=== Task prompt ===
Return every line from the listing below that contains the string "ESSAY", reproducing each line in full.

=== Data listing ===

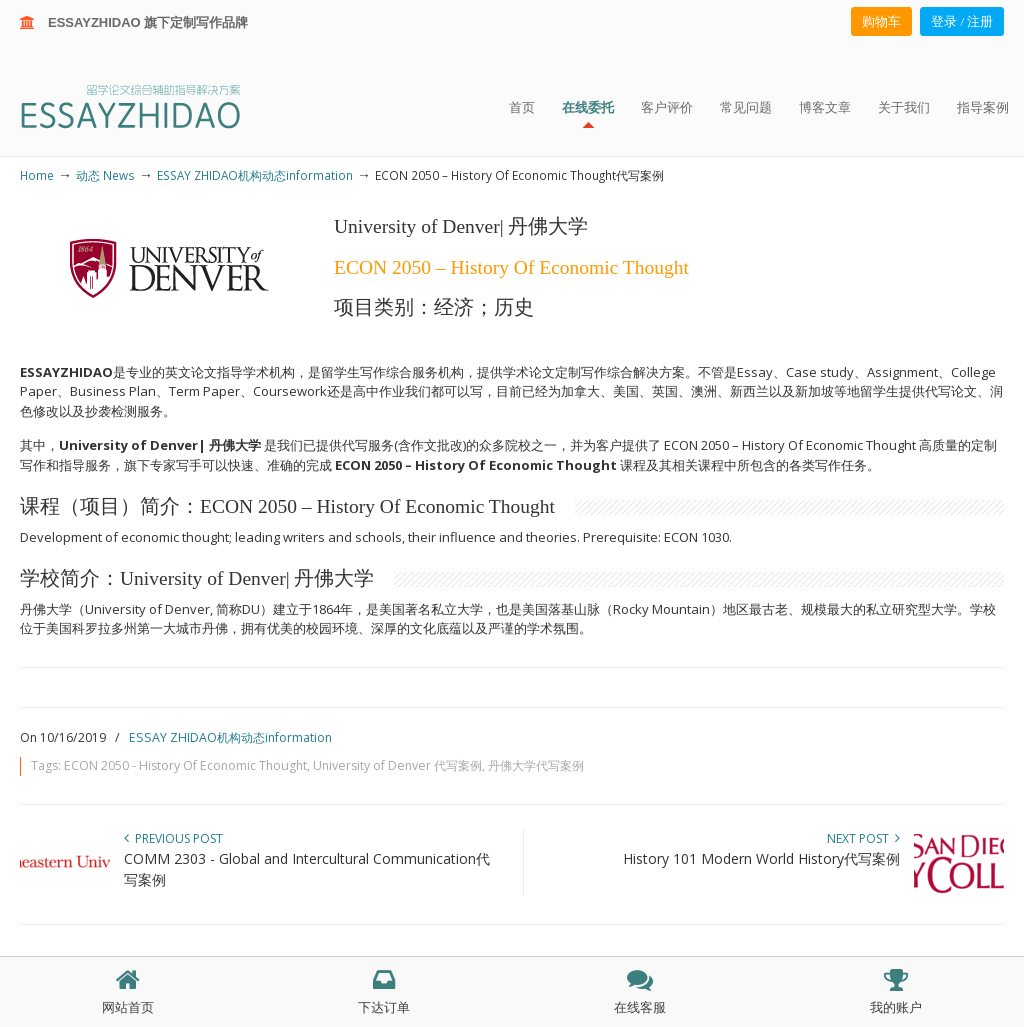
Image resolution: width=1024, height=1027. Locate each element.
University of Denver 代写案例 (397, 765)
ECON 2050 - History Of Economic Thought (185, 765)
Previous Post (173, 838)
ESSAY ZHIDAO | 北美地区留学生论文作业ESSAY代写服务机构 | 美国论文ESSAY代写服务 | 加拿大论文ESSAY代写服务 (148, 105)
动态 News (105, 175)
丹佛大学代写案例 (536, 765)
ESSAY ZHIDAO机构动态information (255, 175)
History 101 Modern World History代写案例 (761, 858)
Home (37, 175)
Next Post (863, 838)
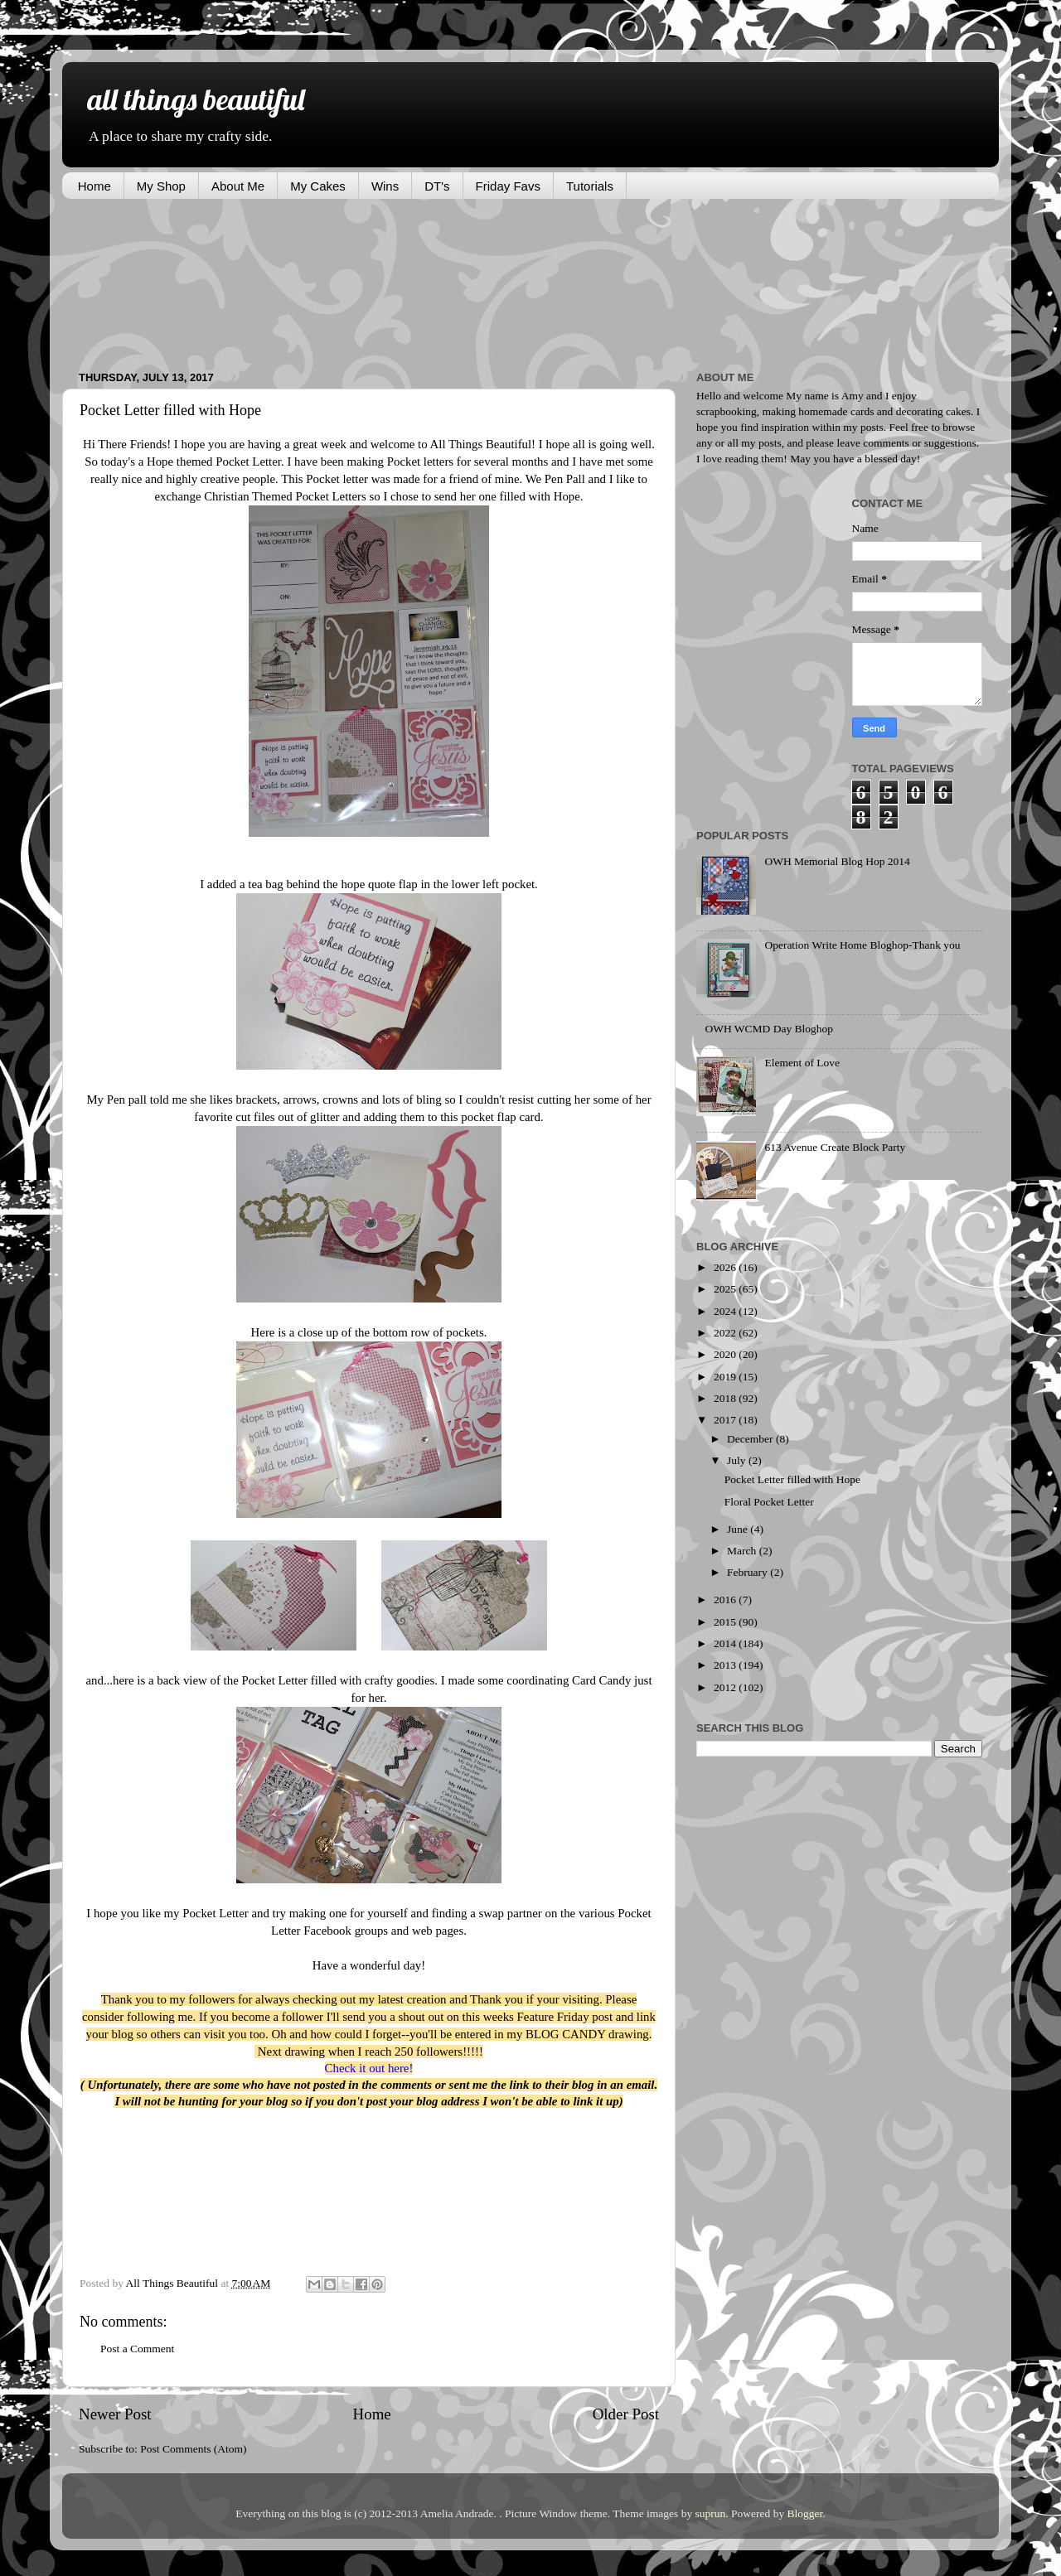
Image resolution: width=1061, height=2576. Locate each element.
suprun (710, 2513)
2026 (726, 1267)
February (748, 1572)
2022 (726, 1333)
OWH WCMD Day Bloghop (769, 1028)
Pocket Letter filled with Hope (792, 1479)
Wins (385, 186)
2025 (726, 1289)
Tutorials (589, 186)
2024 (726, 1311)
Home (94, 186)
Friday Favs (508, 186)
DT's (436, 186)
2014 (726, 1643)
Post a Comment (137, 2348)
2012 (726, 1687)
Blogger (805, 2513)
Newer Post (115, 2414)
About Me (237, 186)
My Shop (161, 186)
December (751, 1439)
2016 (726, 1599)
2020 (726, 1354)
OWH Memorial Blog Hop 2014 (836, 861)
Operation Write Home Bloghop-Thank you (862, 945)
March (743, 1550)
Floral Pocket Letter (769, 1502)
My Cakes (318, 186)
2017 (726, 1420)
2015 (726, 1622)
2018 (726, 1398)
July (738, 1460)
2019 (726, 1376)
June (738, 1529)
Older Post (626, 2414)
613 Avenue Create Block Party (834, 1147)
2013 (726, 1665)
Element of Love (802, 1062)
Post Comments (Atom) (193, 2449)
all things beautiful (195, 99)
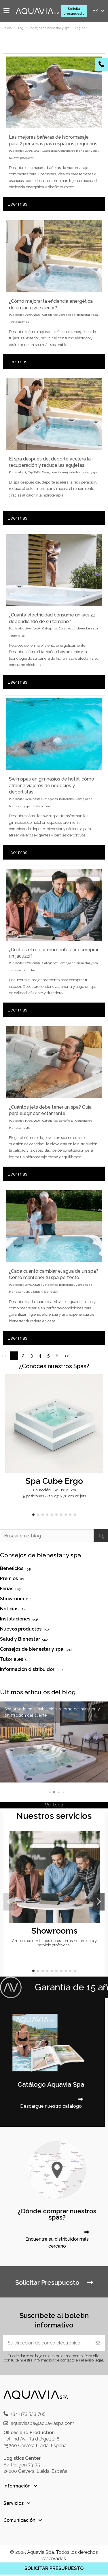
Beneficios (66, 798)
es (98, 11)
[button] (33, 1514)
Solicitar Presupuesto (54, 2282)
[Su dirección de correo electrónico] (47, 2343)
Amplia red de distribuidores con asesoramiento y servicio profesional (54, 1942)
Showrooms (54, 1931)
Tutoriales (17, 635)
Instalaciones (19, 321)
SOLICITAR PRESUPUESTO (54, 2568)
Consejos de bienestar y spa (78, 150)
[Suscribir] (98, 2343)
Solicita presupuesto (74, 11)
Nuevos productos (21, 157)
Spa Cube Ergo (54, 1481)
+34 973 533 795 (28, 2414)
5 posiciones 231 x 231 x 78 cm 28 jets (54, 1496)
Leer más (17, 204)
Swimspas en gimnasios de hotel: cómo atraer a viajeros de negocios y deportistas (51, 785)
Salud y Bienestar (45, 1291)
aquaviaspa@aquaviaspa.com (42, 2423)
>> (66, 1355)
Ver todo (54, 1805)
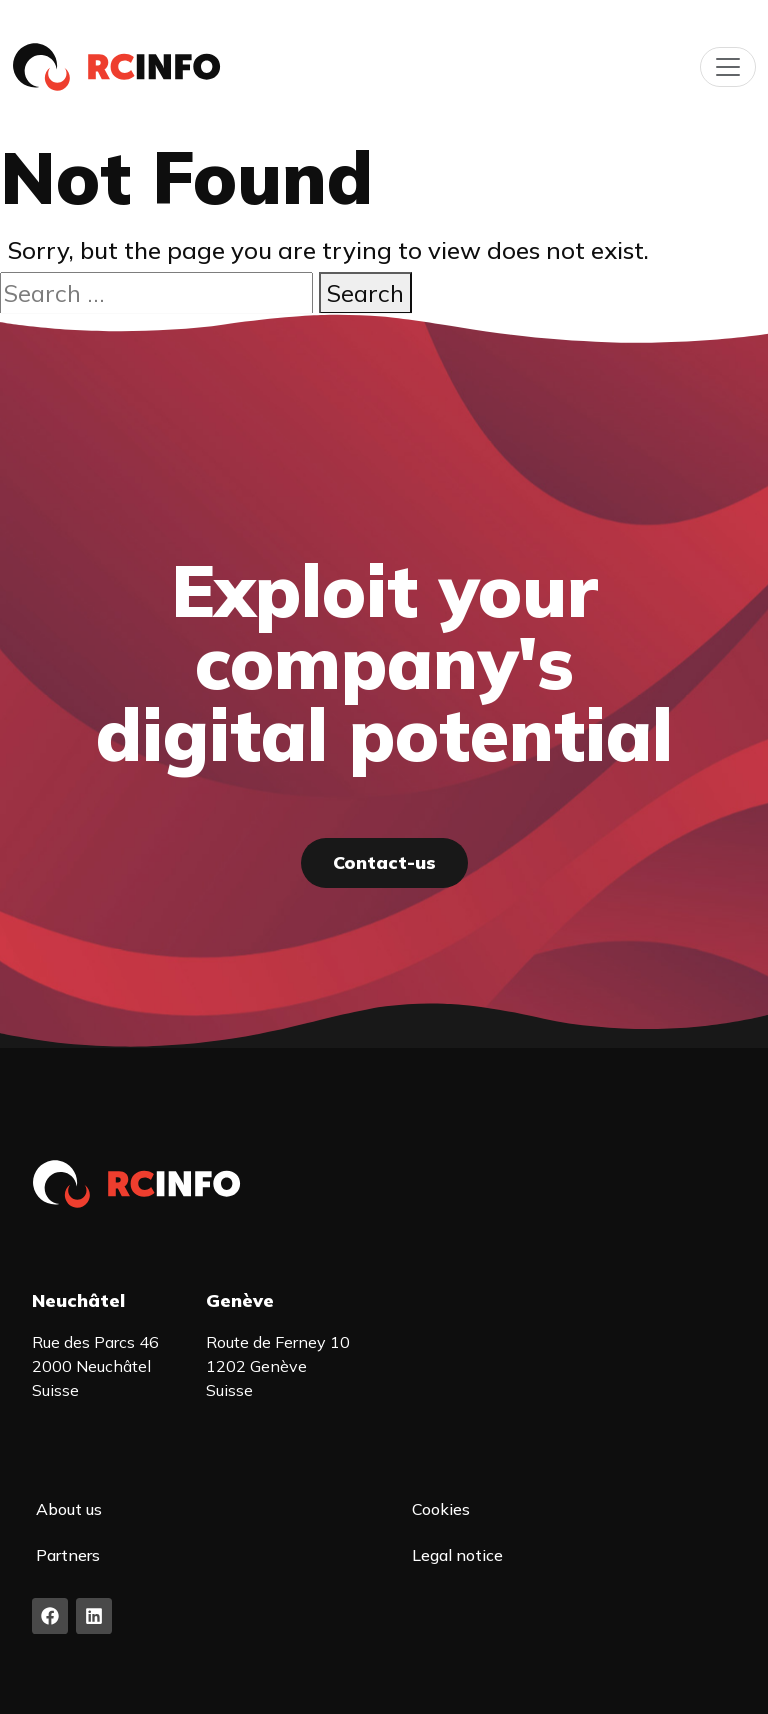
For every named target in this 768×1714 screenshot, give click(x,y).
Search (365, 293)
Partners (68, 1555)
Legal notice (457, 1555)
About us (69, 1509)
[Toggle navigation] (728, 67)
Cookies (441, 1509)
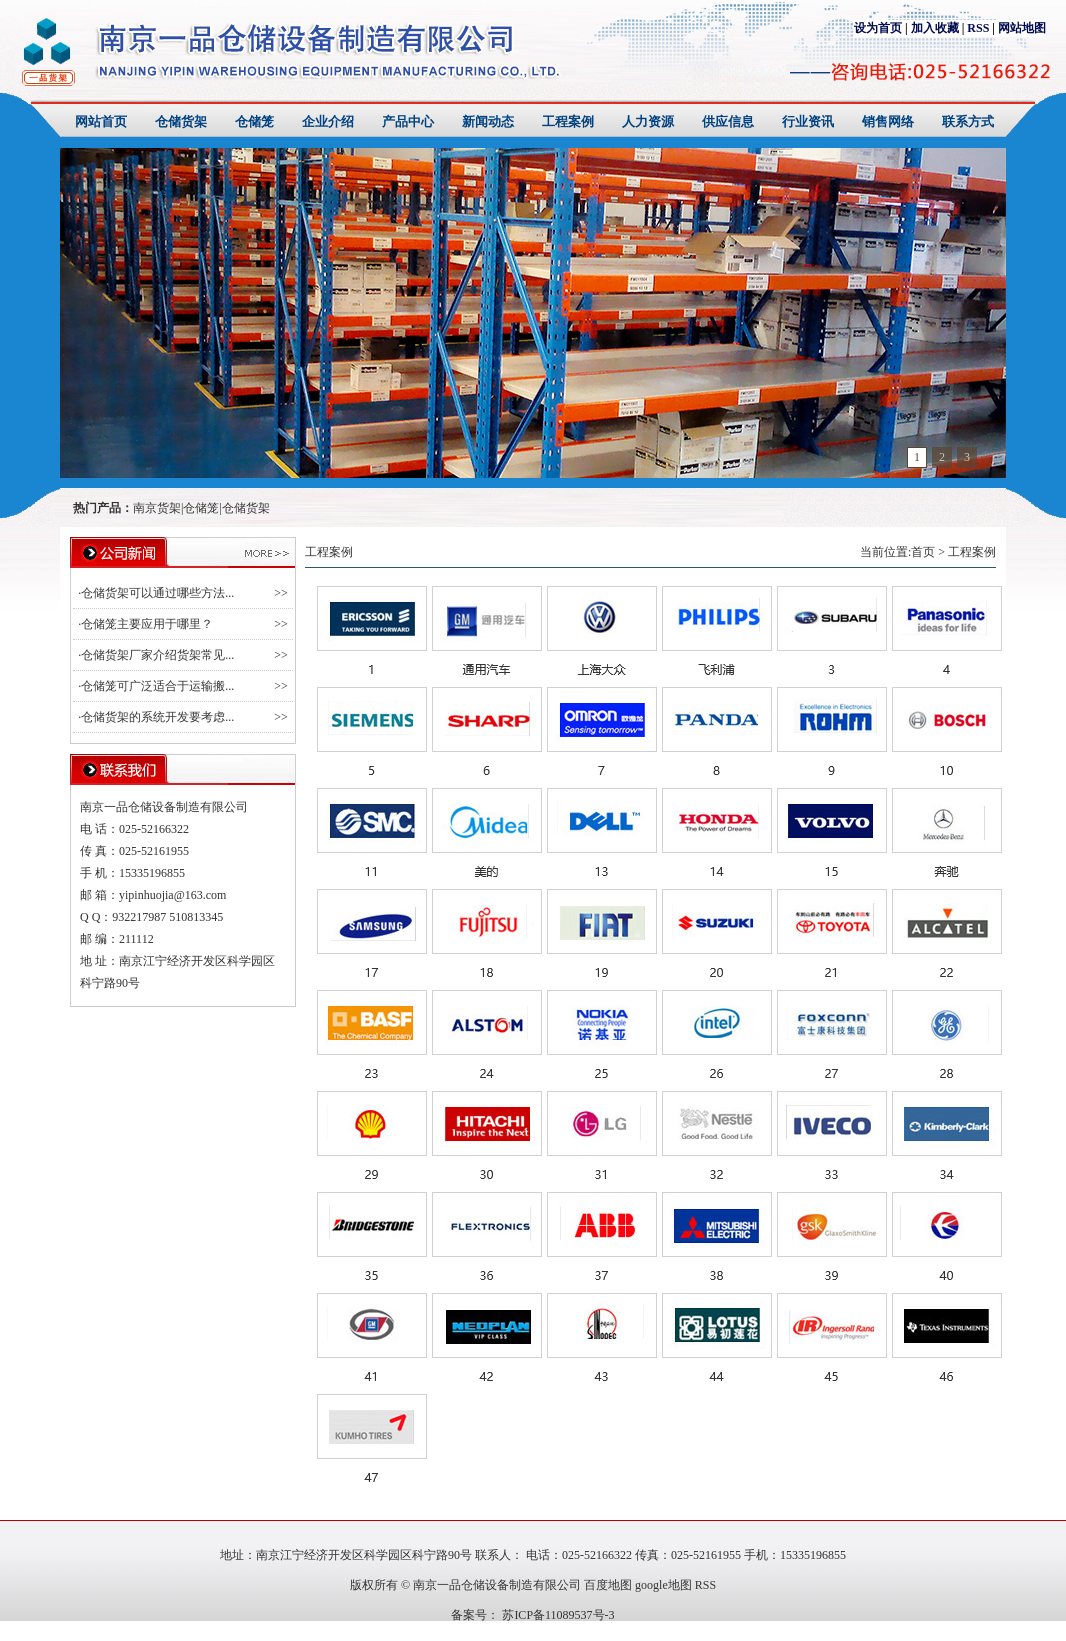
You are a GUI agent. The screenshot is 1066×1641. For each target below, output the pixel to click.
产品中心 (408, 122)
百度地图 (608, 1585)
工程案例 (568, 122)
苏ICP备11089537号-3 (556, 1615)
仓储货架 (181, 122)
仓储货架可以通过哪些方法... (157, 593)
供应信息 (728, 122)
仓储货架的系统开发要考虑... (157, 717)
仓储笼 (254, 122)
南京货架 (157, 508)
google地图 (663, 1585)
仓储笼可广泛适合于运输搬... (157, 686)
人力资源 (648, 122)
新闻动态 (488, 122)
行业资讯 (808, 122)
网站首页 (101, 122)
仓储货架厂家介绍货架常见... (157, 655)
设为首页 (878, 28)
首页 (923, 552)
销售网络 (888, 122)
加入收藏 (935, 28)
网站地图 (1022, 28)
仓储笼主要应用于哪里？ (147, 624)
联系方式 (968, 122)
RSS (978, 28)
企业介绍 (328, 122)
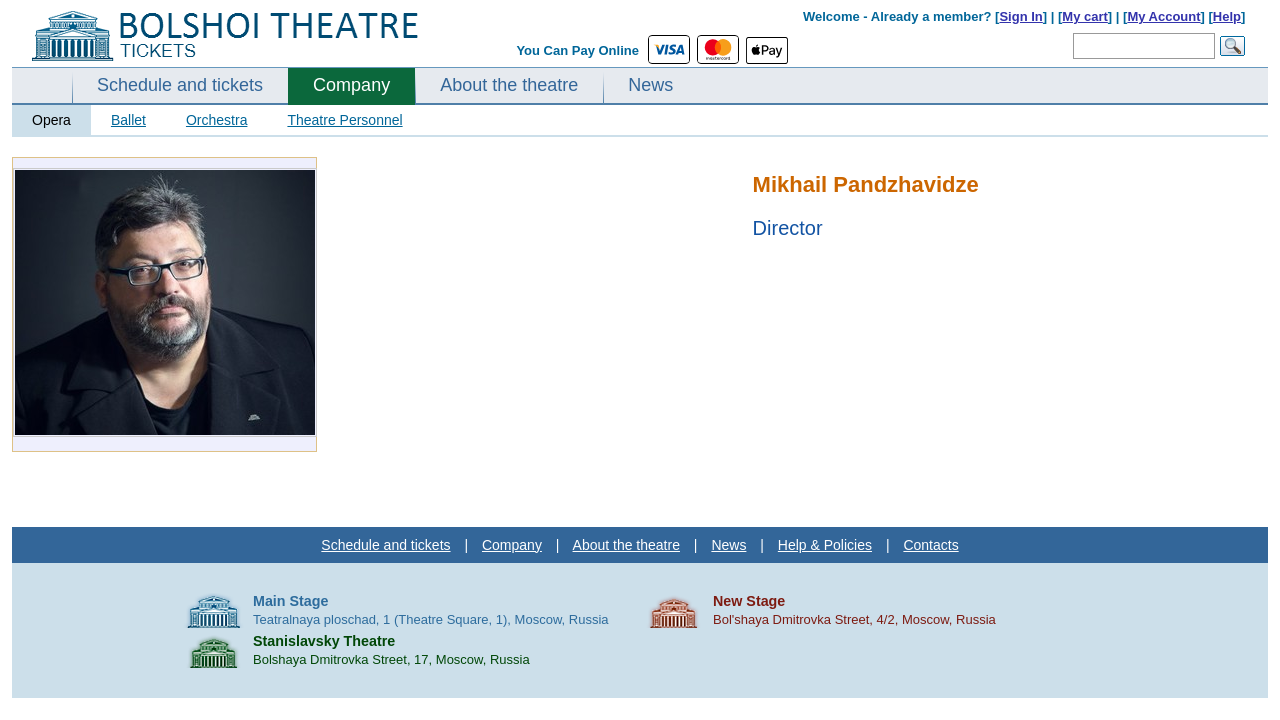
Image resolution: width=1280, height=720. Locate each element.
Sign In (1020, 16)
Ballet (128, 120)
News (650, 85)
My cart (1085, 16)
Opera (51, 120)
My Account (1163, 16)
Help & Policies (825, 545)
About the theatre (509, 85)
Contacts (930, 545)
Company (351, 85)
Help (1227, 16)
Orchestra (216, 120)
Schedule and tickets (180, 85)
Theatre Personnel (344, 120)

=== Task output ===
ESSAY ZHIDAO | 北美地区留学生论文作业ESSAY代写服务机构 | 美国论文ESSAY代写服务 | 加拿大论文ESSAY代写服务 (148, 105)
ESSAY ZHIDAO机构动态information (255, 175)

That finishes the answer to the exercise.